PREDICTION OF RIVER PIPELINE SCOUR DEPTH USING MACHINE LEARNING APPROACHES
Keywords:
Local scour; Machine Learning approaches; Pipelines; Error analysisAbstract
The precise assessment of local scour depth under pipelines is a complicated occurrence, and the definitive method for its calculation remains unclear. This work tackles the issue by using computational models to accurately predict scour depth with great reliability. A support vector machine (SVM) was used to forecast pipeline scour depth, using an extensive dataset. The results were juxtaposed with typical datasets and other prediction methodologies, including regression equations and Radial Basis Function Neural Networks (RBFNN).

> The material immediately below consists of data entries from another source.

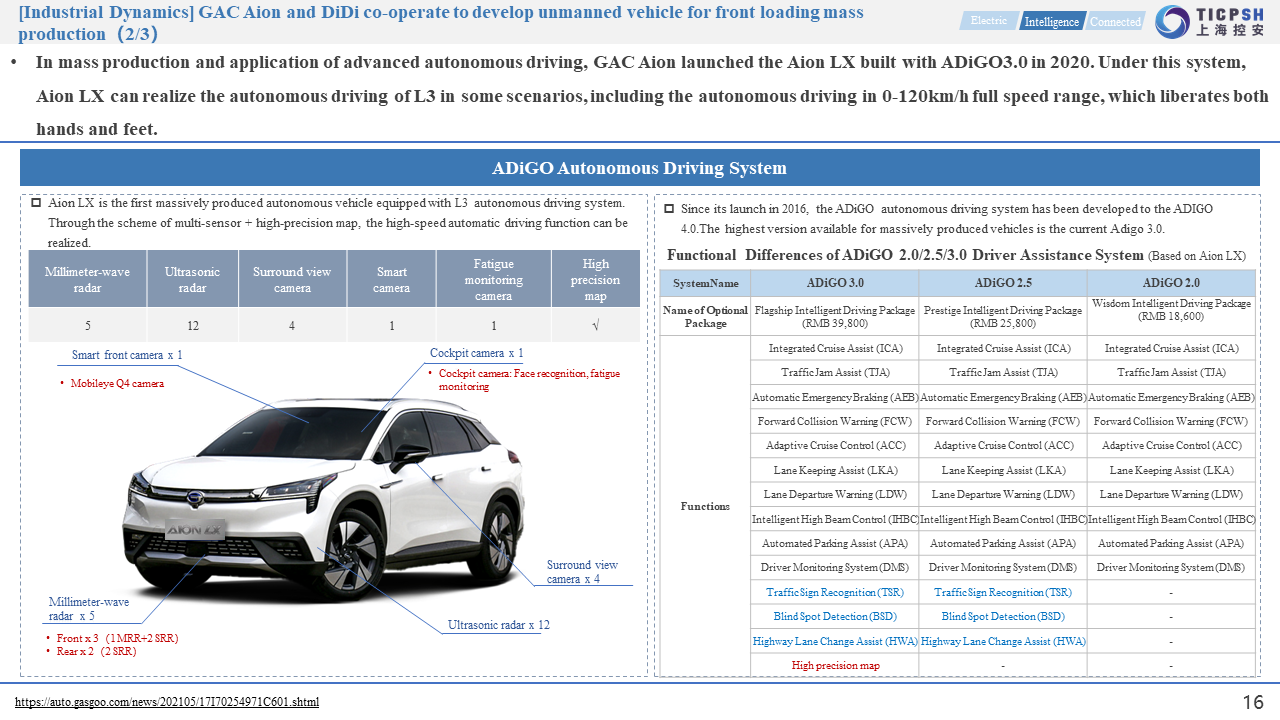Open the auto.gasgoo.com source link

167,702
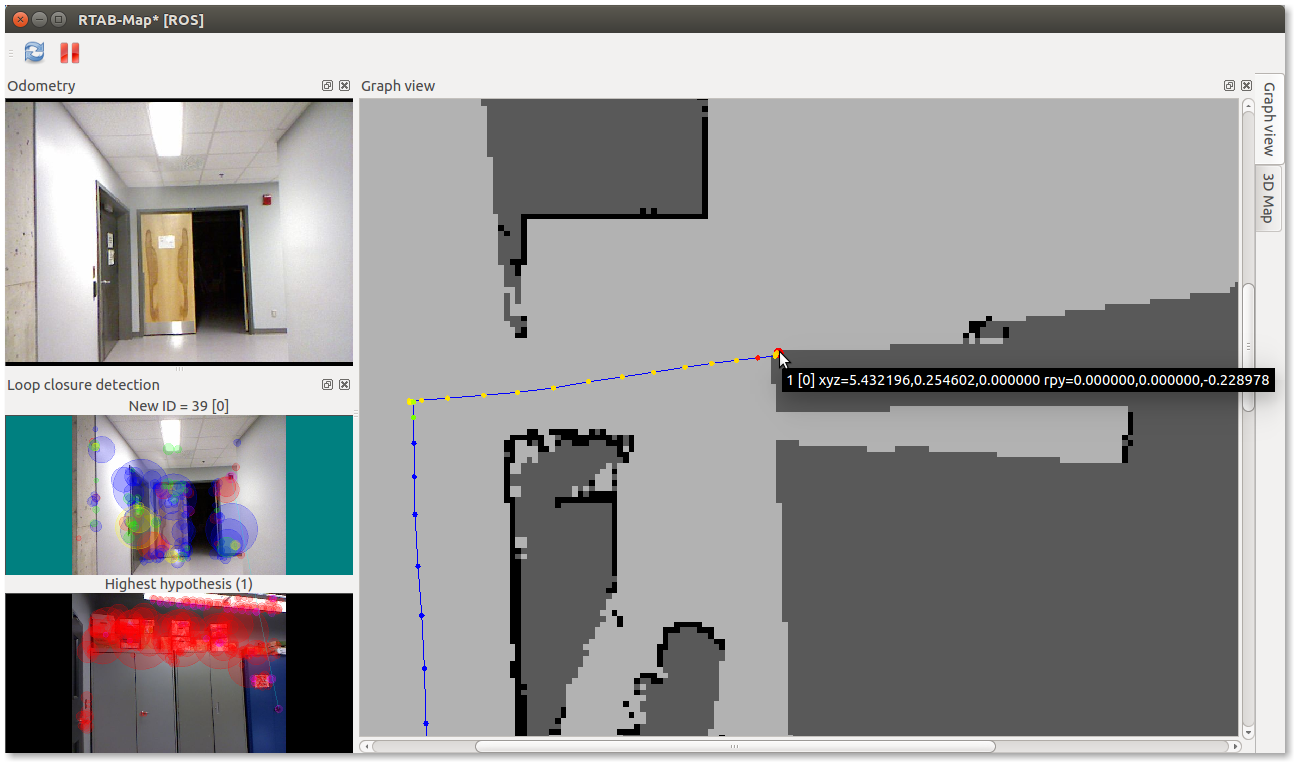Float the Loop closure detection panel
Viewport: 1294px width, 762px height.
(327, 385)
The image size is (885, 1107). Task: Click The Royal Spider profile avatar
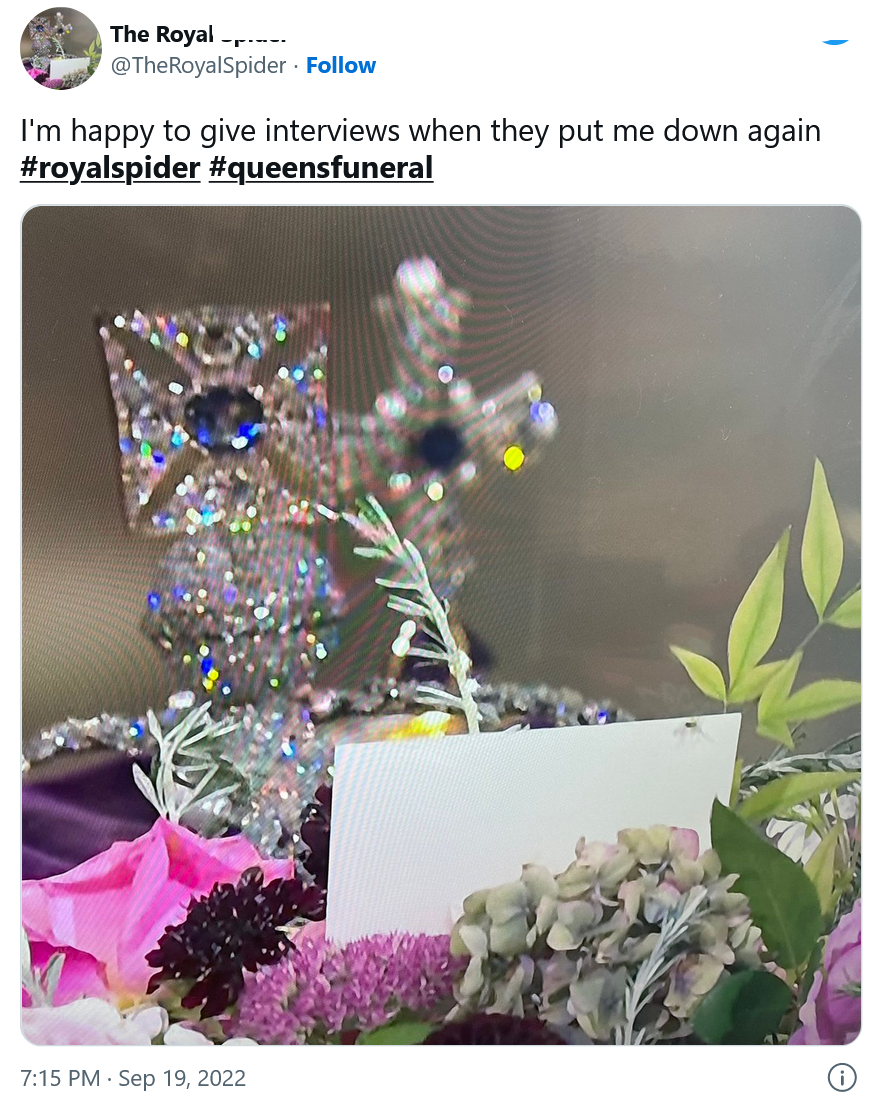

The comparison study indicates that the SVM surpasses conventional regression techniques and RBFNN, attaining a superior generalization capability with R² = 0.89, RMSE = 0.046, MAE = 0.32%, and δ = 9.9. Principal results indicate that the mean diameter of particles substantially affects scour depth, while flow discharge has no effect. Non-dimensional metrics, like the Shields parameter, are essential in assessing scour depth. These findings underscore the efficacy of SVM in precisely forecasting scour depth under pipelines, making it an indispensable instrument for hydraulic engineering applications. This paper introduces a unique contribution to scouring estimate approaches by using both dimensional and non-dimensional datasets, establishing a baseline for future research in this field.